Note that the path you set in PDFIUM_STATIC_LIB_PATH should not include the filename of the library itself; it should just be the path of the containing directory. You must make sure your statically-built library is named in the appropriate way for your target platform (libpdfium.a on Linux and macOS, for example) in order for the Rust compiler to locate it.

pdfium-render will not build Pdfium for you; you must build Pdfium yourself, or source a pre-built static archive from elsewhere.

Compiling to WASM

See https://github.com/ajrcarey/pdfium-render/tree/master/examples for a full example that shows how to bundle a Rust application using pdfium-render alongside a pre-built Pdfium WASM module for inspection and rendering of PDF files in a web browser.

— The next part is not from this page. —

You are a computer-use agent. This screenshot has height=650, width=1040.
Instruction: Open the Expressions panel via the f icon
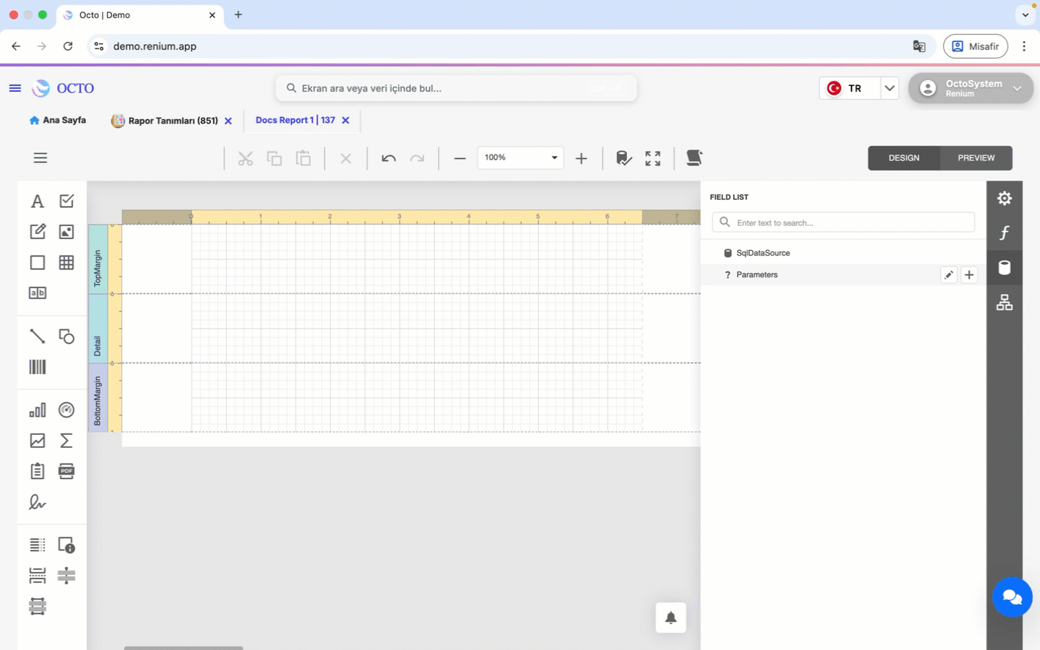[x=1004, y=233]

The Pdfium::load_pdf_from_file() and Pdfium::load_pdf_from_reader() functions are not available when running in the browser. The Pdfium::load_pdf_from_bytes() function is available, and the following additional functions are provided:

  • The Pdfium::load_pdf_from_fetch() function uses the browser's built-in fetch() API to download a URL over the network and open it as a PDF document.
  • The Pdfium::load_pdf_from_blob() function opens a PDF document from the byte data in a Javascript Blob or File object, including File objects returned from an <input type="file"> element.

The PdfDocument::save_to_file() function is not available when running in the browser. The PdfDocument::save_to_bytes() and PdfDocument::save_to_writer() functions are available, and the following additional function is provided:

  • The PdfDocument::save_to_blob() function returns the byte data for the document as a Javascript Blob object.

The following additional functions are provided during rendering:

  • The PdfBitmap::as_image_data() function renders directly to a Javascript ImageData object, ready to display in an HTML <canvas> element.
  • The PdfBitmap::as_array() function renders directly to a Javascript Uint8Array object. This function avoids a memory allocation and copy required by both PdfBitmap::as_bytes() and PdfBitmap::as_image_data(), making it preferable for applications where performance is paramount.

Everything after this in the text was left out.